Pero me parece que, como dijo Frank A. Clark, todo el mundo trata de realizar algo grande, sin darse cuenta de que la vida se compone de cosas pequeñas.

Exponerse a todas las experiencias de la vida es, en todo caso, una utopía y un riesgo. ¿Puede un casado explorar todas las facetas de la soledad? ¿Puede una madre experimentar el odio por la vida? ¿Acaso un asceta querrá exponerse a las amistades duraderas y su inevitable ruptura?

Prefiero pensar que el escritor debe adherirse a las experiencias que cada día le ofrece su propia vida. Cada persona, según su psique, esta predispuesta a vivir experiencias únicas, inevitables, que le van a definir como sujeto. Pensemos en Charles Bukowski y su estética del placer, o Allen Ginsberg y su poética revolucionaria.

El trabajo del escritor es el de descubrir, como al quitar las capas de una cebolla, qué hay dentro de sí mismo.

Un poeta vallecaucano me lo dijo en un taller de cuento y poesía hace un par de años: para encontrar la propia voz se debe buscar en el pasado la potencia estética, es decir, el motor que impulsa la literatura, esa temática particular. Hay varios trucos para lograrlo.

  1. El primero viene de nuestras lecturas. Cada lectura nos provee una cosmovisión sobre el mundo, y nos indica, además, lo que somos y lo que no somos.
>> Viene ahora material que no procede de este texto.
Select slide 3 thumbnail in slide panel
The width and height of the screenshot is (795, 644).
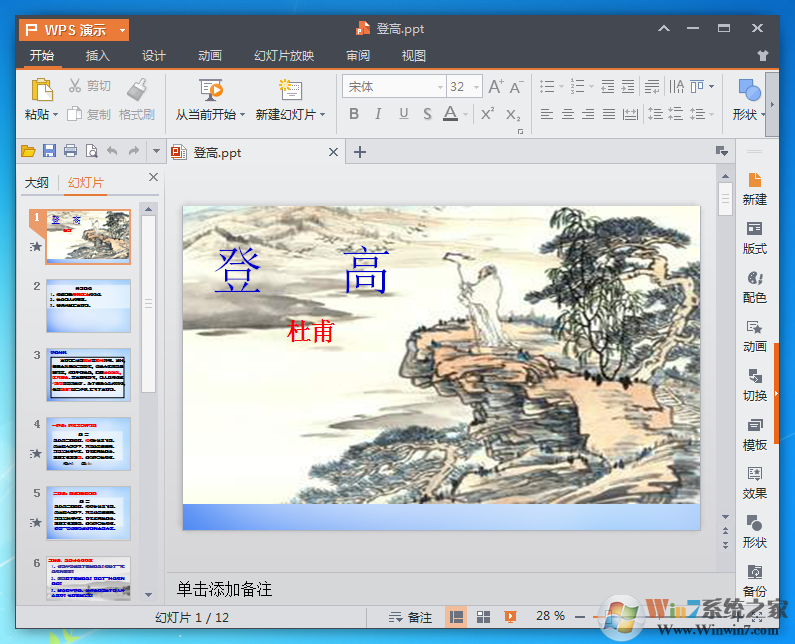[x=88, y=375]
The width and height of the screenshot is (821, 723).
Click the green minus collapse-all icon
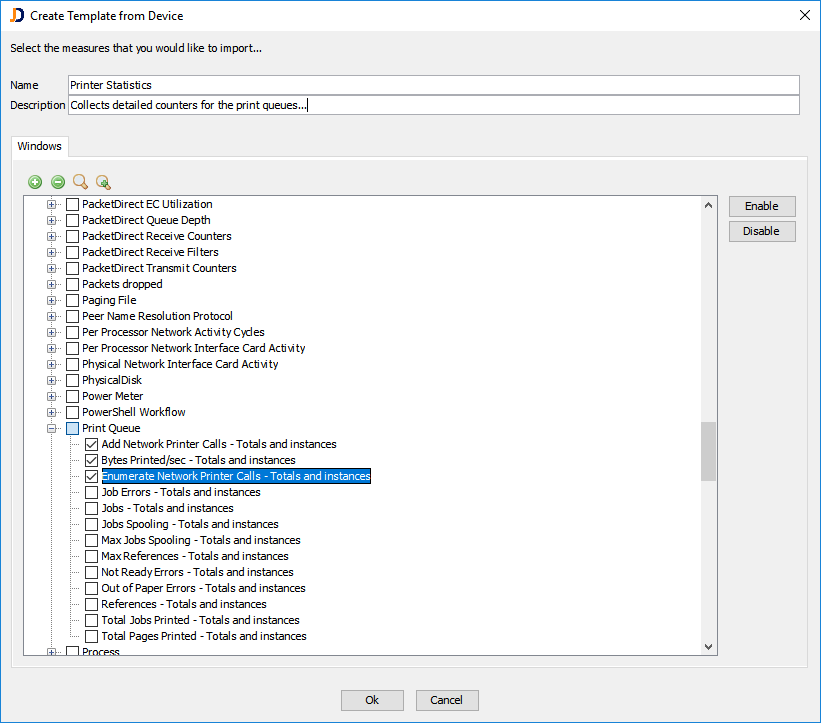click(x=58, y=182)
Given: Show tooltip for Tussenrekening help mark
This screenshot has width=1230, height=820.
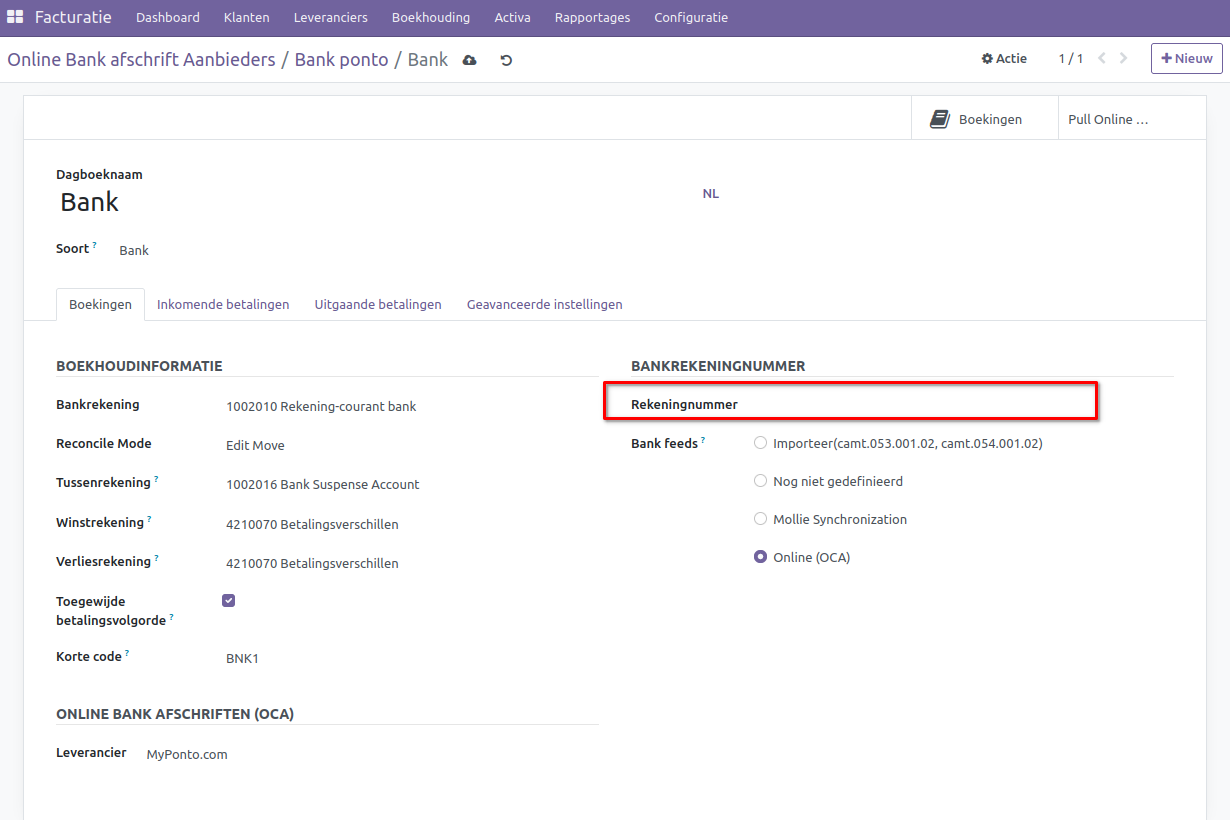Looking at the screenshot, I should pyautogui.click(x=156, y=480).
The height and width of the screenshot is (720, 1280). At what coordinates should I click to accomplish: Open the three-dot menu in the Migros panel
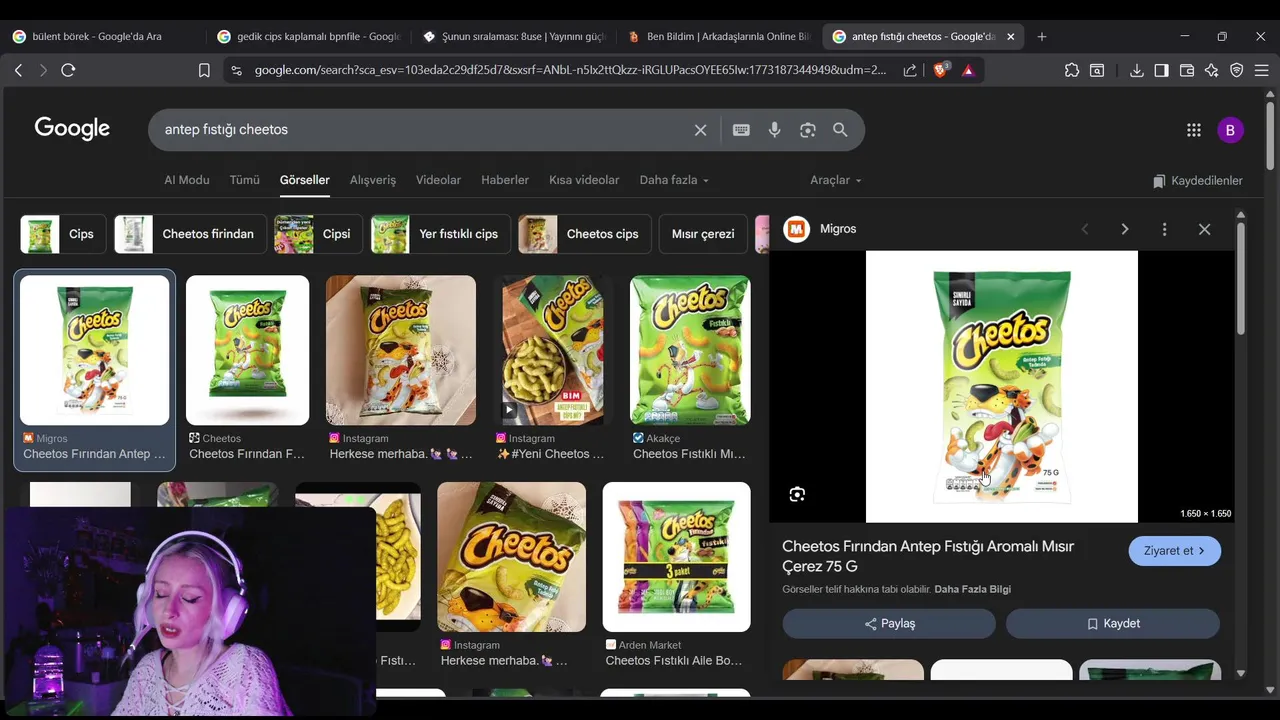click(x=1164, y=229)
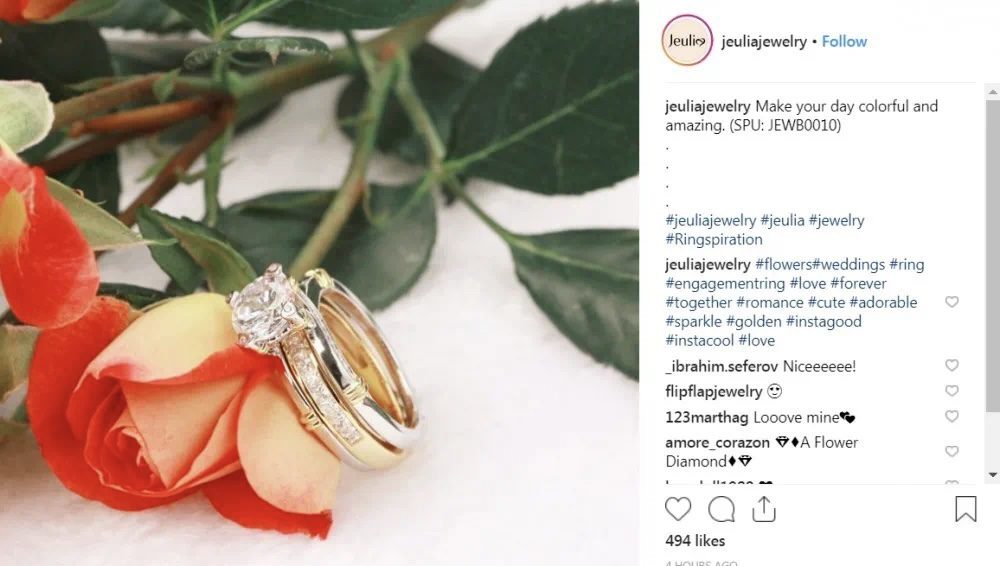The height and width of the screenshot is (566, 1000).
Task: Like the post with heart icon
Action: point(678,509)
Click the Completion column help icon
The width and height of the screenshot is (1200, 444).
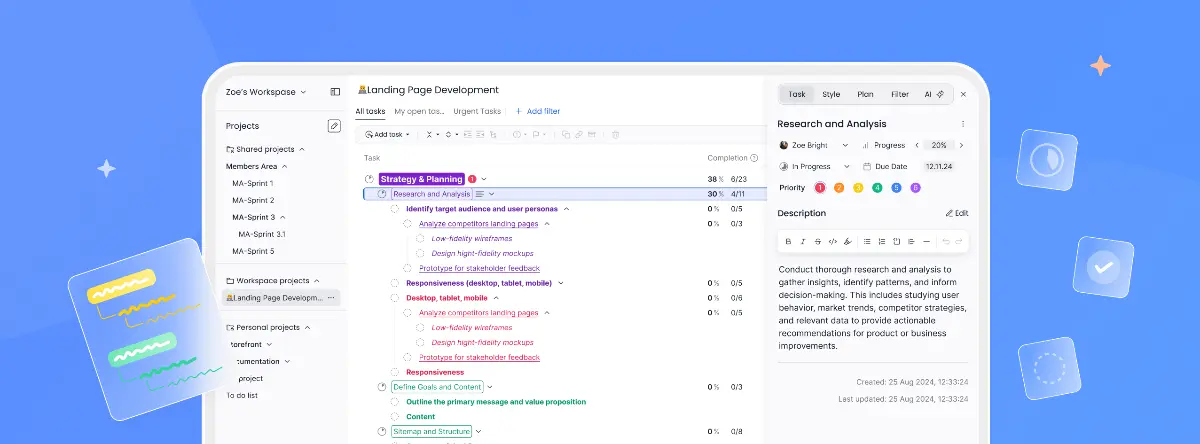(753, 158)
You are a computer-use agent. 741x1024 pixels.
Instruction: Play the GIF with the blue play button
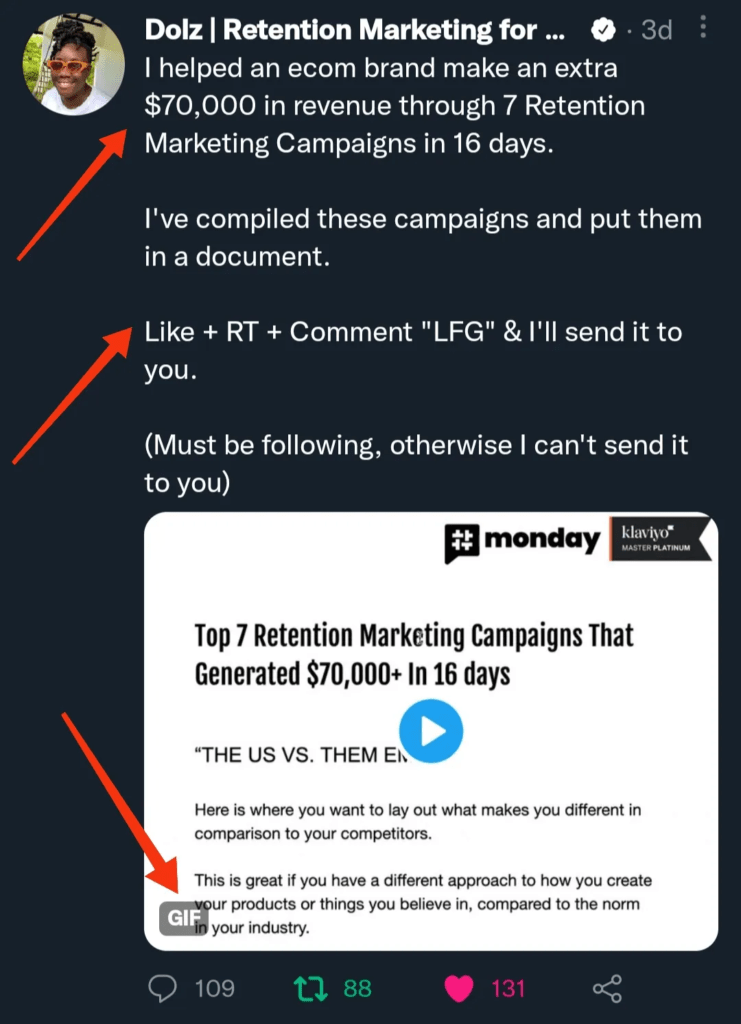pyautogui.click(x=431, y=733)
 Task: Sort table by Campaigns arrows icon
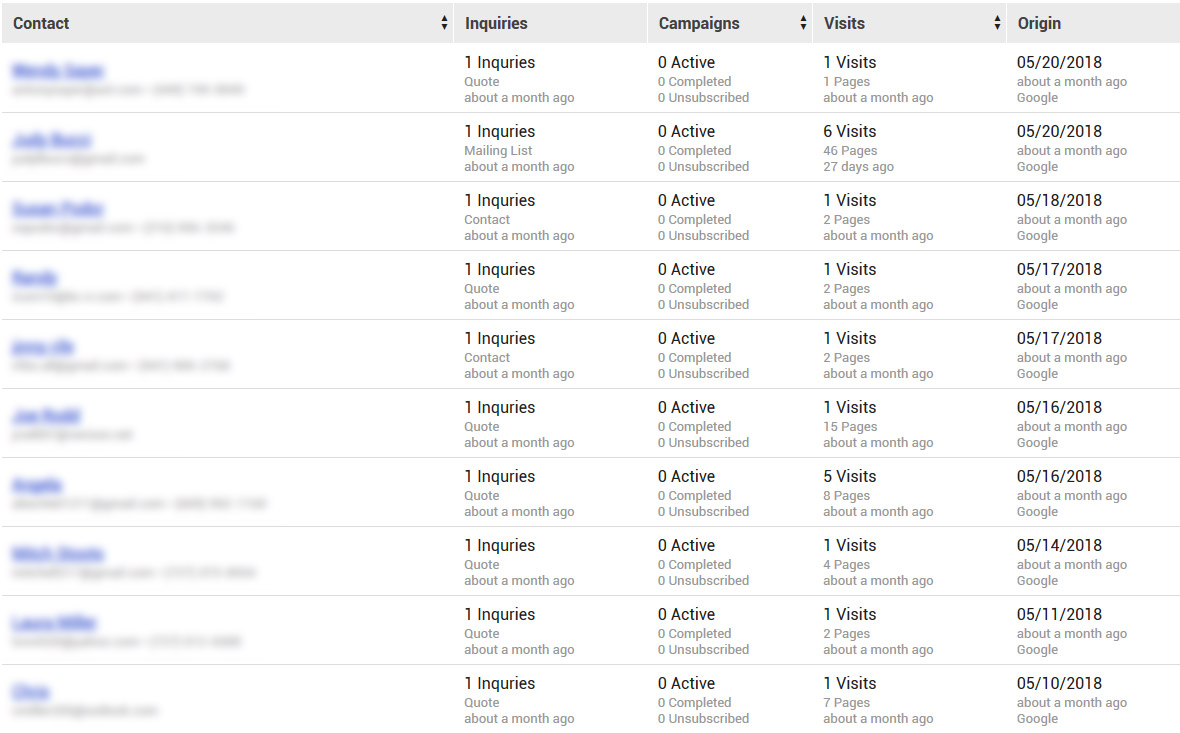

De allí que haya lecturas que nos sugieran otros mundos posibles, revelando en nuestro interior inclinaciones estéticas.
  2. El segundo es el pasado. Somos nuestra memoria, decía Borges, somos ese quimérico museo de formas inconstantes, ese montón de espejos rotos. La vida primaria de la memoria es emotiva más bien que intelectual y práctica. De allí que hoy estemos atravesados por las experiencias que hemos vivido. Solamente pensemos en esto: ¿por qué nos gusta cierto tipo de música? ¿Acaso es casualidad nuestra forma de vestir o de hablar? ¿Y qué decir del color favorito de nuestra ropa interior? ¿Es fortuita nuestra predisposición por cierto tipo de amantes?
  3. Lo tercero es escribir. Fue Ray Bradbury quien dijo que antes de publicar una novela, un ejercicio para el escritor novel era escribir 200 cuentos. Aunque dudo que Ray Bradbury lo haya hecho antes de su primera novela, lo cierto es que el ejercicio permite hacer un rastreo de los temas afines, los que inquietan al escritor y se vuelven eco o germen de su estilo.

La potencia estética no es otra cosa que las intenciones artísticas del escritor, sus búsquedas de lo bello y lo grotesco, el móvil que le lleva a dedicarse a la contemplación de la vida a través del filtro de las letras. Esta búsqueda no es sólo necesaria sino vital; me atrevo a decir que de eso depende el destino del escritor: ser auténtico o ser un imitador de otros.

Recordarás aquella noche en la que el sueño se deslizaba y mi cuerpo rehusaba descanso, y te envié un S.O.S a través de una llamada. El cielo lucía como un mar de negrura y el aire helado acrecentaba el silencio. Quería que la penumbra fuera eterna y la noche, jamás, nunca jamás, fuera vencida de nuevo por el alba. Me acongojaba pensar en el vacío que había en mi memoria.

¿A dónde han ido a parar mis experiencias?

Dijiste que uno recuerda lo que no quiere olvidar y, en todo caso, que la búsqueda de la potencia estética es un desafío literario inaplazable. Hay que enfrentarse a él en algún momento, y más vale pronto que nunca.